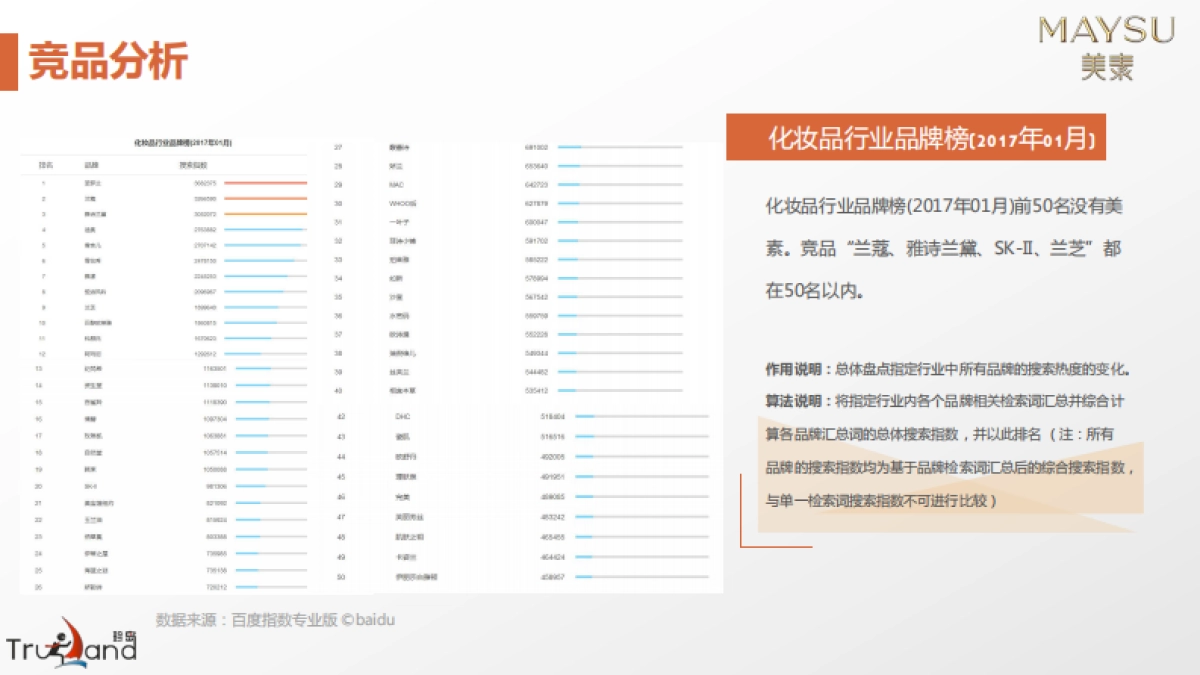Select the MAYSU wordmark logo
This screenshot has height=675, width=1200.
(1105, 30)
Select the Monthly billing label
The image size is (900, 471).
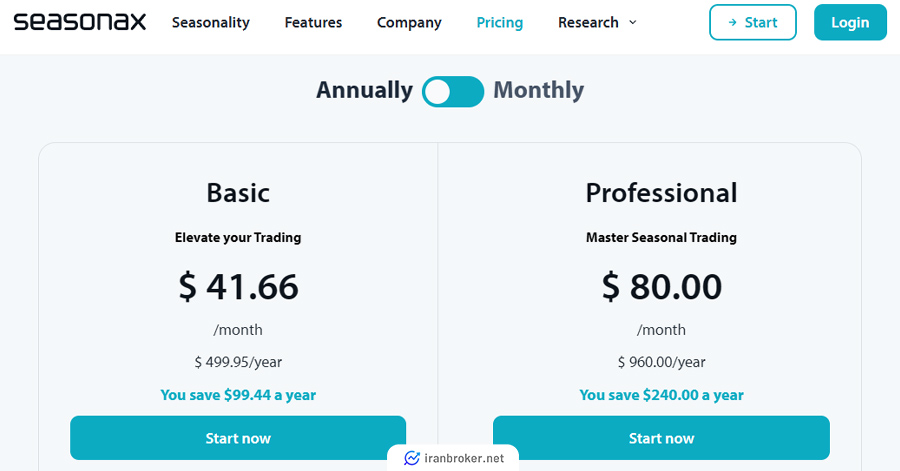pos(538,90)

> [WHAT THE EXERCISE ASKS] In the copy, no pictures are to appear; write out exactly the lines from the one containing "Select the Monthly billing label" through the end of the listing above and no further lines.

> [SOLUTION FOR THIS EXERCISE]
Select the Monthly billing label
The image size is (900, 471).
pos(538,90)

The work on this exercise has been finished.